Some of the challenges facing employers in setting up financial wellness programs include identifying appropriate measurement metrics and considering employees’ unique circumstances and goals. Some employees may be reluctant to provide detailed, personal information to their employer or unable to recognize the value of financial wellness. Employers may also struggle with fiduciary, data security and ethical concerns, and may have questions about how a financial wellness program will benefit their organization.

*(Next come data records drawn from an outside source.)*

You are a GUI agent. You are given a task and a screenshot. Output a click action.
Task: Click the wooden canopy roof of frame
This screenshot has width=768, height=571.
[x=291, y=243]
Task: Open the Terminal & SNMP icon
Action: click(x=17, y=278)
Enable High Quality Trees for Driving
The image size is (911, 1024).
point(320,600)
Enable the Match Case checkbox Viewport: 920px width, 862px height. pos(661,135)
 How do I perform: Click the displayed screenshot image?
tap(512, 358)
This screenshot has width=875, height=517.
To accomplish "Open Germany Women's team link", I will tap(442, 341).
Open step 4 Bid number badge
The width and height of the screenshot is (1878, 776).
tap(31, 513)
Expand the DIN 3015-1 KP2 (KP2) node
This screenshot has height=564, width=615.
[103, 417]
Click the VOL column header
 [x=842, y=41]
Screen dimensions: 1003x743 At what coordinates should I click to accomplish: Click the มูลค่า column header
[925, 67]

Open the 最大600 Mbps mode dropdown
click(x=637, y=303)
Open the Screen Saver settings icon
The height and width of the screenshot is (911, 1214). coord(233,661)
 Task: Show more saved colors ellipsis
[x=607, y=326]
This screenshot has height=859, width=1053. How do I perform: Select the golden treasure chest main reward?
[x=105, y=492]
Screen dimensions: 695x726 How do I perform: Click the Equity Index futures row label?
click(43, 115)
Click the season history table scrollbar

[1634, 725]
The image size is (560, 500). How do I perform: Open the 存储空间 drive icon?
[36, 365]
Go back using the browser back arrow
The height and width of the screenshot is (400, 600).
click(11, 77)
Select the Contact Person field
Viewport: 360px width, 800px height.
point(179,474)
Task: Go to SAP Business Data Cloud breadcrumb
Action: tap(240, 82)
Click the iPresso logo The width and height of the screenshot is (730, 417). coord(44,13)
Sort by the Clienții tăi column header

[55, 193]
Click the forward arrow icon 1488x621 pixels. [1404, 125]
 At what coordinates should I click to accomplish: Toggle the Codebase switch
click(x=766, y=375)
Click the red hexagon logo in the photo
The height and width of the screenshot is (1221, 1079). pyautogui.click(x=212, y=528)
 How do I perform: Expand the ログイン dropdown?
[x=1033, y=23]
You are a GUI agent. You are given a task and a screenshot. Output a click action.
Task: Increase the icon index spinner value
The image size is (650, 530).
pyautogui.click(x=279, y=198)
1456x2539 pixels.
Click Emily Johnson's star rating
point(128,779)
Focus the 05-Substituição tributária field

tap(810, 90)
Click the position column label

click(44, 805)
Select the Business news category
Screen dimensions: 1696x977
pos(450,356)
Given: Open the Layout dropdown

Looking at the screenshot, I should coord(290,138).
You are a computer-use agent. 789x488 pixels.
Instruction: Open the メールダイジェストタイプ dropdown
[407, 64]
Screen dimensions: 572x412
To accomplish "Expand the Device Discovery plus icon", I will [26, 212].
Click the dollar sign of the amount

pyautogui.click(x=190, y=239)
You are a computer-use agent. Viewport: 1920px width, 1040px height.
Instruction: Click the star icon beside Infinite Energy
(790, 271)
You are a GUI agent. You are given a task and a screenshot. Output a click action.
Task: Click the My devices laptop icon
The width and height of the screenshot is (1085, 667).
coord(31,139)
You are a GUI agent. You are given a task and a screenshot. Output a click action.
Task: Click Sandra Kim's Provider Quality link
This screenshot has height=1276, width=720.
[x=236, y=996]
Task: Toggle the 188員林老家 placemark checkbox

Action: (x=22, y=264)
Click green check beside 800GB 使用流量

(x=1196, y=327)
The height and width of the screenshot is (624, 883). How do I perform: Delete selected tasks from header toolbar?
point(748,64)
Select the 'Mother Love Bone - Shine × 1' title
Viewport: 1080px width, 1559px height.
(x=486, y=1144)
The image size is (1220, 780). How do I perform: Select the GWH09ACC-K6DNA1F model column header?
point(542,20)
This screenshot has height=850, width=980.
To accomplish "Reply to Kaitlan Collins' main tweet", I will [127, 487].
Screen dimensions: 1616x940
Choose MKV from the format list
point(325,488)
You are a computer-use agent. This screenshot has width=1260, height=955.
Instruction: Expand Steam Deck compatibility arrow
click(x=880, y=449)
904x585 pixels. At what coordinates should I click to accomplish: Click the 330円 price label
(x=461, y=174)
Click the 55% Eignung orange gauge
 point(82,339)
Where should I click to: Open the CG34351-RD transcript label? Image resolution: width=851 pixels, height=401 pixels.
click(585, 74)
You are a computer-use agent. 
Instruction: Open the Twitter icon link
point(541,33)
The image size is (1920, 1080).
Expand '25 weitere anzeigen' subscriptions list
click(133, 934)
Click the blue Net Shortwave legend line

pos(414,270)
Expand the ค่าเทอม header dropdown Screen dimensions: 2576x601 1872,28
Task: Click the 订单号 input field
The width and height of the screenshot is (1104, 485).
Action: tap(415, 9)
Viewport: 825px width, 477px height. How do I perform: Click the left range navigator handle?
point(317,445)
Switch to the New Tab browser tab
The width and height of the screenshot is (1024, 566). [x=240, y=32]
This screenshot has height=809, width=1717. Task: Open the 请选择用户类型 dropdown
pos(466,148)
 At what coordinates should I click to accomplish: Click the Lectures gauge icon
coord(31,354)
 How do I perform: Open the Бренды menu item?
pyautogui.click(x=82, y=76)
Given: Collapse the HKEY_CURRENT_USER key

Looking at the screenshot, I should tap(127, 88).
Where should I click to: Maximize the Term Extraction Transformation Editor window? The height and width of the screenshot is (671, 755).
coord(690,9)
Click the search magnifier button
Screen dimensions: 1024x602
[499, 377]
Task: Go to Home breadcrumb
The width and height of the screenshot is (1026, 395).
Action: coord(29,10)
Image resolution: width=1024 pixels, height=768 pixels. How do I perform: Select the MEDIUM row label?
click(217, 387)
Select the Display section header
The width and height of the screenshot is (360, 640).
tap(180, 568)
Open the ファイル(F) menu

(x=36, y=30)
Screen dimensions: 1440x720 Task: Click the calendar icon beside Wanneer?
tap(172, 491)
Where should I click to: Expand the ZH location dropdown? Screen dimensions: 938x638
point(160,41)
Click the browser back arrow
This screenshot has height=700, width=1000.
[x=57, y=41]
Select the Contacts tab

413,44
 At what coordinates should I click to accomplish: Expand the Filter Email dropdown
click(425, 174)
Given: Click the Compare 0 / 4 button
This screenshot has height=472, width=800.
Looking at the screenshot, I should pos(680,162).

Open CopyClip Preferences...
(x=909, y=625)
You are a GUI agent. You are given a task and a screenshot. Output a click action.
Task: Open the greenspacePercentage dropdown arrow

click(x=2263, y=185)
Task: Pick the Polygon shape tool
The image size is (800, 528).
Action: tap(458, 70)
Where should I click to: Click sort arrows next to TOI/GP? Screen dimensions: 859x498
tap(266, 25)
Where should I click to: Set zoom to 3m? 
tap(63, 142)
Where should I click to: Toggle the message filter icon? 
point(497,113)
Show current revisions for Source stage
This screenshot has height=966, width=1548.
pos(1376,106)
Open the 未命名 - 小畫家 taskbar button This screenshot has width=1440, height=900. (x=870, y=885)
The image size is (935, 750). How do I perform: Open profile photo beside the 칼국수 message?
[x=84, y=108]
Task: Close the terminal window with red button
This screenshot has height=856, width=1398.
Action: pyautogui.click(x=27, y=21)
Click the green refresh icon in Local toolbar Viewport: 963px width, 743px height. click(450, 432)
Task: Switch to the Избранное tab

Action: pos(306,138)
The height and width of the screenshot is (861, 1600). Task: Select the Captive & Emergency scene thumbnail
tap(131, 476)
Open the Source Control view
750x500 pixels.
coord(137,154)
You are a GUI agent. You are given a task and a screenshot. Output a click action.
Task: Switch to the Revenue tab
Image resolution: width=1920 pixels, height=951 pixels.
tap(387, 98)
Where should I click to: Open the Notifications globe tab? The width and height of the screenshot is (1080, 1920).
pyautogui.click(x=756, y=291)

Countering those concerns, however, is the fact that financial wellness programs are intended to improve financial well-being, which, according to the Consumer Financial Protection Bureau is “determined by the extent to which people feel that they have control over day-to-day and month-to-month finances, have the capacity to absorb a financial shock and are on track to meet their financial goals.” Improvements in this area—which are demonstrably needed by the majority of Americans—may result in less stressed, more productive and loyal employees who are better able to contribute to the organization’s goals, initiatives and bottom line.

The DCIIA Retirement Research Center will be conducting research on the financial wellness topic as part of its “Minding the Gap(s)” research pillar, which examines aspects of the retirement savings gap among America’s workers. We look forward to working with our members on this research and sharing the results with the broader industry.


Warren Cormier is executive director of the Defined Contribution Institutional Investment Association (DCIIA) Retirement Research Center. He has previously served as CEO and co-founder of Boston Research Technologies and as president and founder of Boston Research Group.

This feature is to provide general information only, does not constitute legal or tax advice, and cannot be used or substituted for legal or tax advice. Any opinions of the author do not necessarily reflect the stance of Institutional Shareholder Services or its affiliates.